En virreinatos como el Río de la Plata y Nueva Granada se organizaron grupos criollos que apostaban por el separatismo en la medida también que favorecía sus intereses, al luchar contra el absolutismo y el control de la economía colonial. En los virreinatos del Perú y de México, por ejemplo, las elites permanecieron fieles a la corona en la medida que ésta garantizaba sus beneficios y fueros, y más alzó su voz para llamar al separatismo en los momentos en que España parecía dar un giro liberal y ya no podía encargarse de mantener la situación colonial en América, por lo cual otro grupo debía hacerlo.

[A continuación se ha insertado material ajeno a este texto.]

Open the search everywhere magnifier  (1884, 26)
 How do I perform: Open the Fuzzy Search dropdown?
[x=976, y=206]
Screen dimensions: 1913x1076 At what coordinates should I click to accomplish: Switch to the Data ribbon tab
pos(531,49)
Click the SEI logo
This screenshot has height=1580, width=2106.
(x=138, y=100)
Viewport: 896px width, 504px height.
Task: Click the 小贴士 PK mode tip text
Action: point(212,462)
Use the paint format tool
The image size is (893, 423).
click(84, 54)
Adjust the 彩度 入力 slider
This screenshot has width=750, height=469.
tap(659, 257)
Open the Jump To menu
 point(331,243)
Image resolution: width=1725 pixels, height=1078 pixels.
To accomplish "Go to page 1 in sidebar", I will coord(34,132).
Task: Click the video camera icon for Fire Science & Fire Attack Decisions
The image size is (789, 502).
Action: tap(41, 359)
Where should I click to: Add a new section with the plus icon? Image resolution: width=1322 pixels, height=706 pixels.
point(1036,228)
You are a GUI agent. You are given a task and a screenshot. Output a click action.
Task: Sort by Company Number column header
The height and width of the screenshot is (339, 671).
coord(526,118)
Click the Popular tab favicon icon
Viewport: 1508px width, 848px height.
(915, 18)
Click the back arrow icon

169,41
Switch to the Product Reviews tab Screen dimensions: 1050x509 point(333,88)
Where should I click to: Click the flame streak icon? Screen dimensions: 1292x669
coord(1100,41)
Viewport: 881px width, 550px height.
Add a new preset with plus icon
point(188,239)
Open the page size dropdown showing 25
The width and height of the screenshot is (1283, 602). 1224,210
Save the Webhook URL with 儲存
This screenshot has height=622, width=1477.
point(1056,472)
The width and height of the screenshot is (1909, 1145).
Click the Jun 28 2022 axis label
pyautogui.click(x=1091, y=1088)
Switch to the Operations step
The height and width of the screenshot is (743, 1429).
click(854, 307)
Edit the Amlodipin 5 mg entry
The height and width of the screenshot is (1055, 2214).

La estrategia viene del sur

Una vez independizada la República Argentina, San Martín empieza a pensar en la libertad continental y luego de comprobar, tras acciones de armas desastrosas sufridas en varios intentos de llevar la guerra al Perú a través de los Andes, comprendió que esa no era la estrategia para culminar con la independencia sudamericana. Pues, el poderío de las fuerzas españolas continentales estaba intacto y sus bien afianzadas posiciones estratégicas llevaría a una confrontación armada interminable y en extremo costosa en vidas y recursos.
Posesionado del mando del Ejército auxiliar del Perú por la Junta Revolucionaria de Buenos Aires, deja ver claramente que “su idea era llevar la guerra por el oeste, trasmontando los Andes y ocupar á Chile; dominar el mar Pacífico, y atacar el Bajo Perú por el flanco, admitiendo simplemente como complementarias y concurrentes en segundo orden las operaciones por la frontera norte”.[14] En una carta dirigida a un amigo muy cercano, ratifica lo anterior: “Ya le he dicho á V. mi secreto. Un ejército pequeño y bien disciplinado en Mendoza para pasar á Chile y acabar allí con los godos, apoyando un gobierno de amigos sólidos para concluir con la anarquía que reina. Aliando las fuerzas pasaremos por el mar á tomar Lima: ese es el camino y no éste. Convénzase, hasta que no estemos sobre Lima la guerra no acabará”.[15]


[1] Manuel Lucena Salmoral, “Un Continente maduro para la independencia”, Revista La Aventura de la Historia, Nº 60, Madrid, Arlanza Ediciones SA. Pág. 58, 2003.
[2] José Cervera Pery. La Marina Mercante en la Política del Reformismo Borbónico, Madrid, Edit. San Martín, 1986, Pág. 255
[3] Jerónimo de Ustáriz exposición de su plan comercial al rey.
[4] Manuel Lucena, Op. Cit. Pág. 60.
[5] José Cervera, Op. Cit. Pág. 259
[6] Lucena, Op. Cit. Págs. 60-61
[7] En los informes consultados que publica Jesús Varela en el Anuario de Estudios Americanos, que fueron presentados al rey entre febrero de 1772 y julio de 1773, se hace evidente la intención de dilatar las cosas mediante el empleo de la lentitud burocrática en los informes, estudios, elaboración de propuestas que tanto lastre agregaron a la eficacia del gobierno en su determinación.
[8] Cervera, Op. Cit. Pág. 263
[9] Marina Alonso Mola, “Lo mejor de ambos mundos, Criollos”, Revista La Aventura de la Historia, Nº 60, Madrid, Arlanza Ediciones SA. Pág. 67, 2003.
[10] Marina Alfonso, Op. Cit. Pág. 69.
[11] Pedro Pérez Herrero, Patria y libertad de comercio, Revista La Aventura de la Historia, Nº 60, Madrid, Arlanza Ediciones SA. Pedro Pérez Herrero, Op. Cit. Pág. 72
[12] Pedro Pérez Herrero, Op. Cit. Pág. Pág. 71.
[13] Pedro Pérez, Op. Cit. Pág. 75.
[14] Barros Arana: Historia General de la Independencia de Chile, t. III, Págs. 86 y 97.
[15] Carta de San Martín a Nicolás Rodríguez Peña del 22 de abril de 1814.